The opening

To my young eyes, the Berkshire Mall looked from the outside like a giant spaceship, not one continuous and smooth shape, but like one of those vast ships from Battlestar Galactica or Star Wars, that rumbled on and on and seemed to be comprised of a million parts of differing shapes and sizes. I vividly recall pushing aside the doors at the entrance and beholding the glorious vision – Sweet William’s Ice Cream Shop. Those bottomless tubs filled with so many vivid colors of ice cream. The billowing heavenly clouds of whipped cream.

My favorite sundae was an upside-down cone in a dish made to look like a clown. It had one giant scoop of chocolate ice cream for the head, a generous puff of whipped cream for the frills around the neck, various confectionary bits situated to represent a smiling face, and a cherry pierced on the cone to top it all off. Not once did I ever reflect on the absurdity of eating the representation of the head of a Black clown.

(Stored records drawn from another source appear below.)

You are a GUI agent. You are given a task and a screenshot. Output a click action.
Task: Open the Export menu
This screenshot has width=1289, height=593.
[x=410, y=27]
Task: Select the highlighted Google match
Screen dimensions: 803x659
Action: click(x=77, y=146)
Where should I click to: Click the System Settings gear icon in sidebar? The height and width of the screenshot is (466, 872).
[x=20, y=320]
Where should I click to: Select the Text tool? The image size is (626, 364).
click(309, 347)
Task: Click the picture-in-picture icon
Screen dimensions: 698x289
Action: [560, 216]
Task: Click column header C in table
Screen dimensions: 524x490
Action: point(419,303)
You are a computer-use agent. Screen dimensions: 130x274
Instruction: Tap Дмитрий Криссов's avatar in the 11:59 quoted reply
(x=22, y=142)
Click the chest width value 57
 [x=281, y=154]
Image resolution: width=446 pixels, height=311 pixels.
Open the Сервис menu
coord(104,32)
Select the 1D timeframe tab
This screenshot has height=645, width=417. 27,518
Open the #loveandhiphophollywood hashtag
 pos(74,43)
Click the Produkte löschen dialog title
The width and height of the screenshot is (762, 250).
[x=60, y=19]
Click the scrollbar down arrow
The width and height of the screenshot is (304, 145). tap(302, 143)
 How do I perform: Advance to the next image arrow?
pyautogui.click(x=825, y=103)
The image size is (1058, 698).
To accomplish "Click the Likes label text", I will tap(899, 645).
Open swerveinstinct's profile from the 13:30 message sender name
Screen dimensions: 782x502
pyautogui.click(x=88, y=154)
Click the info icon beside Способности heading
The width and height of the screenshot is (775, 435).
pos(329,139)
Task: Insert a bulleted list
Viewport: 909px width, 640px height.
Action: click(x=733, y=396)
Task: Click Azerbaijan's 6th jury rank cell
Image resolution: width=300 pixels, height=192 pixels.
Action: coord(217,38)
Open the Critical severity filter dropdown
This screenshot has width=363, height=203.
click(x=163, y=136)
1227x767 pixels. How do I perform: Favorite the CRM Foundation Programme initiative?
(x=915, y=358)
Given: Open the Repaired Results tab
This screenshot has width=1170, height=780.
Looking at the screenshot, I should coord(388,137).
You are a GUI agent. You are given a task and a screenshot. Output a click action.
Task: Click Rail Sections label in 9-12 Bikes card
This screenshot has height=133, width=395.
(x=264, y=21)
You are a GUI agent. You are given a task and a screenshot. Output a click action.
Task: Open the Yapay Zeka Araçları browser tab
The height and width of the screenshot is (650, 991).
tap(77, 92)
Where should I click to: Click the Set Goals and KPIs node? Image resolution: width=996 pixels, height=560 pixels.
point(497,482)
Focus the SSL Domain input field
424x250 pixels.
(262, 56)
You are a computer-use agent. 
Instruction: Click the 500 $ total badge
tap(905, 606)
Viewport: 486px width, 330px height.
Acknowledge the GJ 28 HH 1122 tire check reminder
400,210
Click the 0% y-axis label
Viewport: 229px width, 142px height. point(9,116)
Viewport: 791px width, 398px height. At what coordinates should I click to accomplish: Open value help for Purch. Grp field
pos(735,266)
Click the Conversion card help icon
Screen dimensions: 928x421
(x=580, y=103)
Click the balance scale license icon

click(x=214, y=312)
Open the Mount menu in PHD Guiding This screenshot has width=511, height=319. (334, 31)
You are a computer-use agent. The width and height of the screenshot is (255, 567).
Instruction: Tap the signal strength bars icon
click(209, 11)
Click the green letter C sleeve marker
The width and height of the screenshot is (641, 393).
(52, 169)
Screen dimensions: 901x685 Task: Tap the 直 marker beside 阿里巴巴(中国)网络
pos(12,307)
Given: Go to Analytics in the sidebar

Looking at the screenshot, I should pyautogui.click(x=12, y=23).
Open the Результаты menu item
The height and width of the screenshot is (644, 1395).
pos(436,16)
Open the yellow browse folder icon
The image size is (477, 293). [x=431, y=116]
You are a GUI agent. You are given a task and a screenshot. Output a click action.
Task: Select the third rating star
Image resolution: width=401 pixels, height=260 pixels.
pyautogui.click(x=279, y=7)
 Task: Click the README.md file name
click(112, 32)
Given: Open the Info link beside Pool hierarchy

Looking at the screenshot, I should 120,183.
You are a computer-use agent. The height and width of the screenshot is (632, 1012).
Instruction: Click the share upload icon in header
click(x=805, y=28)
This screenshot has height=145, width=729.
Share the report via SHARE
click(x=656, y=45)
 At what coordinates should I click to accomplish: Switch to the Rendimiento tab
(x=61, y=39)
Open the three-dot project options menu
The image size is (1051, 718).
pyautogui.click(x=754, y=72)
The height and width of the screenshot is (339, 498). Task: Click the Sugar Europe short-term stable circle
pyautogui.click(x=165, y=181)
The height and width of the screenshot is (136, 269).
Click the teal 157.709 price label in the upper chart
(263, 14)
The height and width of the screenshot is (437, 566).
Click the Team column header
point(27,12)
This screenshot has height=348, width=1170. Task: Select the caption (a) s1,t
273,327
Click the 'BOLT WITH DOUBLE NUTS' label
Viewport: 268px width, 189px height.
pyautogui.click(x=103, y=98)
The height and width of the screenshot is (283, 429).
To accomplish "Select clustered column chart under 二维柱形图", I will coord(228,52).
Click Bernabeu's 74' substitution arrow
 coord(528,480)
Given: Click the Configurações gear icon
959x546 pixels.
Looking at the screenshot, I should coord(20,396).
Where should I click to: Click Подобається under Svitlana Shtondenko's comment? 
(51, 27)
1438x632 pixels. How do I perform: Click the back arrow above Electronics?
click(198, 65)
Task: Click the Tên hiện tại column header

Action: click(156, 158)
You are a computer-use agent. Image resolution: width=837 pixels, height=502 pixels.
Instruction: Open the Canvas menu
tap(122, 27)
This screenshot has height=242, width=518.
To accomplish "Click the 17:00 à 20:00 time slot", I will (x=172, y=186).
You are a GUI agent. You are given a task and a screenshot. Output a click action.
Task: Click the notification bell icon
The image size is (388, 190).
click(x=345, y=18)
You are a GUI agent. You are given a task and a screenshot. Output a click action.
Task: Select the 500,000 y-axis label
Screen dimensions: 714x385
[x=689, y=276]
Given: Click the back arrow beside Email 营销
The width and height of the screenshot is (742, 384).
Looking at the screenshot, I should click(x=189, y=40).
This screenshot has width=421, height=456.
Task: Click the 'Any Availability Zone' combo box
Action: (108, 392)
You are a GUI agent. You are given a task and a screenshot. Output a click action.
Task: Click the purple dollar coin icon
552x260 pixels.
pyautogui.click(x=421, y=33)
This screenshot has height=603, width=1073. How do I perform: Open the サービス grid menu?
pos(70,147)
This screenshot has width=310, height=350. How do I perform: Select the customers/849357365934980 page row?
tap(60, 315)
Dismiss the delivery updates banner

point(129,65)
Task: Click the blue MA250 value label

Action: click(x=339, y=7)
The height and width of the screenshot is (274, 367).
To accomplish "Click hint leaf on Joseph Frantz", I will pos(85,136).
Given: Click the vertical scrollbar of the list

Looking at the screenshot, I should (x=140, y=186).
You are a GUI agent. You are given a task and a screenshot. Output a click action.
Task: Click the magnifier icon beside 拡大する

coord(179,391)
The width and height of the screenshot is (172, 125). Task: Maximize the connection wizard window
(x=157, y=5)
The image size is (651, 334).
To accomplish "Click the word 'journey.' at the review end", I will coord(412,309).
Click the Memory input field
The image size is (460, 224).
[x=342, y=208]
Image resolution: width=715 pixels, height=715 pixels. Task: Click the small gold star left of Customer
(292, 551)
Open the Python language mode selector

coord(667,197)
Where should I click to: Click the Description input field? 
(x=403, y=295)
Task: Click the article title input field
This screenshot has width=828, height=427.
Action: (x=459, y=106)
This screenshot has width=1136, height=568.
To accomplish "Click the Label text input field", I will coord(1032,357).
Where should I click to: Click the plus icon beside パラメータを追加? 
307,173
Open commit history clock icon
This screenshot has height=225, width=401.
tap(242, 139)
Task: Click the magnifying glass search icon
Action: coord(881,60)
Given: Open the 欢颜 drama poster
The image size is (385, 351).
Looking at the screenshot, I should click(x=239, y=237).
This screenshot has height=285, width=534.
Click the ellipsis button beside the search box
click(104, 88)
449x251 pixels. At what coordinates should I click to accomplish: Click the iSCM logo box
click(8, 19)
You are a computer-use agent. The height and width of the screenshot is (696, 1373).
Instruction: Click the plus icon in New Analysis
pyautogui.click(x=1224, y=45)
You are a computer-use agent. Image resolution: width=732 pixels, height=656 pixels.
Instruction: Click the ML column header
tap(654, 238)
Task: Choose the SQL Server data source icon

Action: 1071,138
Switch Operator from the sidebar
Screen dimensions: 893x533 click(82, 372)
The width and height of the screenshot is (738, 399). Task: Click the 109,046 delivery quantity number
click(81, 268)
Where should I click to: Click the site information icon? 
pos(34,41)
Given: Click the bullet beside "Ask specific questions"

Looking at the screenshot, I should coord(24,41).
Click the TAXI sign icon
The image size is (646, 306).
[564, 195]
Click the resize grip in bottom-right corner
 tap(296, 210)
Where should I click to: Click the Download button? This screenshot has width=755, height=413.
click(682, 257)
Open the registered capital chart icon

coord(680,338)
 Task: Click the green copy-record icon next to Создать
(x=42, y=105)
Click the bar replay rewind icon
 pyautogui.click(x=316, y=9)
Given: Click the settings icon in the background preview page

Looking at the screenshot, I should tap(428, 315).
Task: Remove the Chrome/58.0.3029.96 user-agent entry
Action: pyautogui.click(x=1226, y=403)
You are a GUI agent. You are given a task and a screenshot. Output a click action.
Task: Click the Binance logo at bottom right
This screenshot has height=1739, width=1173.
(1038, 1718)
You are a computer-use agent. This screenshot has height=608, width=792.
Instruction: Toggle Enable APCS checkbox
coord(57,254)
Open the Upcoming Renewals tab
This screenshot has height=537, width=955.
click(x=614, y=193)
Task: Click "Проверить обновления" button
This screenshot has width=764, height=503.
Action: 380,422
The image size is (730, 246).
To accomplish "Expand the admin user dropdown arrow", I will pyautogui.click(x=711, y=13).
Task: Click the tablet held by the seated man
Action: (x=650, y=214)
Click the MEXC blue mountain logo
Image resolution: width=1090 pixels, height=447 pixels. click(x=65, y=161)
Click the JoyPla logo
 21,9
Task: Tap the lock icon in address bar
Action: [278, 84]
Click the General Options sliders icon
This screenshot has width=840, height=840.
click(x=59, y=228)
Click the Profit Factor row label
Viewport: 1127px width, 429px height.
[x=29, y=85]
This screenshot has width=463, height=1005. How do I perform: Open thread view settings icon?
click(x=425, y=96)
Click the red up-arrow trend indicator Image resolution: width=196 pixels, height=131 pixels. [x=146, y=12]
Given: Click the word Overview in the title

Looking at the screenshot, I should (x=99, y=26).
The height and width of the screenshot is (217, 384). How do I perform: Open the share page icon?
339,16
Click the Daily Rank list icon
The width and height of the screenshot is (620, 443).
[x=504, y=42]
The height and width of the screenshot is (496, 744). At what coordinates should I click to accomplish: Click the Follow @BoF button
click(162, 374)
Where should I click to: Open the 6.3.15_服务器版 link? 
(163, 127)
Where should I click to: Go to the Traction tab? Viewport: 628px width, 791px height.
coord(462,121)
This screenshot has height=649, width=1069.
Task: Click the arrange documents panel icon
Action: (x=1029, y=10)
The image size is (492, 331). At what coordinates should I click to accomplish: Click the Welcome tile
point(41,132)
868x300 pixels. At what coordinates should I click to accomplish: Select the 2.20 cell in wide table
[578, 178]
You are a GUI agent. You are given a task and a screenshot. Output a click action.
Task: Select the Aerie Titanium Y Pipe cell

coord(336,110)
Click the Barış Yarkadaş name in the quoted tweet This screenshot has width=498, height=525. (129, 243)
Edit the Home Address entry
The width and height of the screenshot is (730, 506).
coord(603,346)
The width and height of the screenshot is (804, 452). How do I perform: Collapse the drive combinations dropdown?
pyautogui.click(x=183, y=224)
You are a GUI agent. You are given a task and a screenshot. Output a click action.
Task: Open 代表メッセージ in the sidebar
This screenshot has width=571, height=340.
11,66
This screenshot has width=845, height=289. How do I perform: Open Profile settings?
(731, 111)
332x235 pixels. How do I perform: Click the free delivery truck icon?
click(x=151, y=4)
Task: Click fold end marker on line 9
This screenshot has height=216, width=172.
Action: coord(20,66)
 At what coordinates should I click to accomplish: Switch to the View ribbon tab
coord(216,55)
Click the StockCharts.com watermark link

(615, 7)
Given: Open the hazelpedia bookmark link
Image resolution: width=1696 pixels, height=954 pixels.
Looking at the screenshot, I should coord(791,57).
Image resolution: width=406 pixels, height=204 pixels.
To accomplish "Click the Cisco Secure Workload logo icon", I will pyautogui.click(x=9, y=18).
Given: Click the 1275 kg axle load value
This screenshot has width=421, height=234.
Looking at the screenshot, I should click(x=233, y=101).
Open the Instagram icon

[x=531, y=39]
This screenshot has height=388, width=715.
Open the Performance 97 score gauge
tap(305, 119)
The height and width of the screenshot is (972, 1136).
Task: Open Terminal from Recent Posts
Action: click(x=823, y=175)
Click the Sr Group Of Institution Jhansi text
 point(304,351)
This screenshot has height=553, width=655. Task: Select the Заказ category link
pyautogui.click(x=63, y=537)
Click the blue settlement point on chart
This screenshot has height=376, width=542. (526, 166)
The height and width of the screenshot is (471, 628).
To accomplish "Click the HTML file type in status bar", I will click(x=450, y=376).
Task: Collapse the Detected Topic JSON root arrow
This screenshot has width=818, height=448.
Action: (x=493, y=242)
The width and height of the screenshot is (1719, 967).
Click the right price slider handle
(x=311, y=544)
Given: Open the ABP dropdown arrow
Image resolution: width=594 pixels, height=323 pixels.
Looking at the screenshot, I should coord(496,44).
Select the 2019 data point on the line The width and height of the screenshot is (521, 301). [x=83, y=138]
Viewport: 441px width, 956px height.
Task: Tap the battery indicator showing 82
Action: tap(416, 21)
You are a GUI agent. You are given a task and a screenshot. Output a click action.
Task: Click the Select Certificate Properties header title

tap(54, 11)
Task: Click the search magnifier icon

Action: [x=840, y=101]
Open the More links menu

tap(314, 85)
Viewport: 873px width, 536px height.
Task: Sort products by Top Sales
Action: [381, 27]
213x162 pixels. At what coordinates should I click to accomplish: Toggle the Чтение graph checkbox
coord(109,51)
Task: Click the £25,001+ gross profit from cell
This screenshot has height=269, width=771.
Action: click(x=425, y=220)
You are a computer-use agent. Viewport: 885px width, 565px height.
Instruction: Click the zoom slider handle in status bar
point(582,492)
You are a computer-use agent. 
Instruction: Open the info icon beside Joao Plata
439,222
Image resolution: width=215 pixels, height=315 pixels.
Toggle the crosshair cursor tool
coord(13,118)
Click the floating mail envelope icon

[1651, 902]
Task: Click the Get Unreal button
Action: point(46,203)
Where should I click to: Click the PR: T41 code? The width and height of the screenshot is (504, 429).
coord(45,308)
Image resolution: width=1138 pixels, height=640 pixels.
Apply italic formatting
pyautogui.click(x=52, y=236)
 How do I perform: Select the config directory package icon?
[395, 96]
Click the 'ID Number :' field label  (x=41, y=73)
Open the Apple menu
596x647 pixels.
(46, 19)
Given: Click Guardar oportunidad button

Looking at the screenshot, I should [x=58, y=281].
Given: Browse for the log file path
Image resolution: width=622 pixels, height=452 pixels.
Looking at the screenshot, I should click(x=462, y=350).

I threw birthday parties, played endless hours of video games, and smoked my first cigarette at the Mall. The climate was controlled, the pathways smooth and perfectly even, the delights and comforts plentiful, the strains of Muzak playing gently overhead. From within those walls, the concerns of the maddening globe outside appeared distant, unreal.

In the middle of the Mall was a bookstore with giant glowing white backlit letters – Waldenbooks. And in the heart of that bookstore under the luminescence of florescent bulbs overhead was my sanctum – the Philosophy & Religions section. There, sitting cross-legged on the floor with books stacked around me, is where my decades-long, six-thousand mile journey began.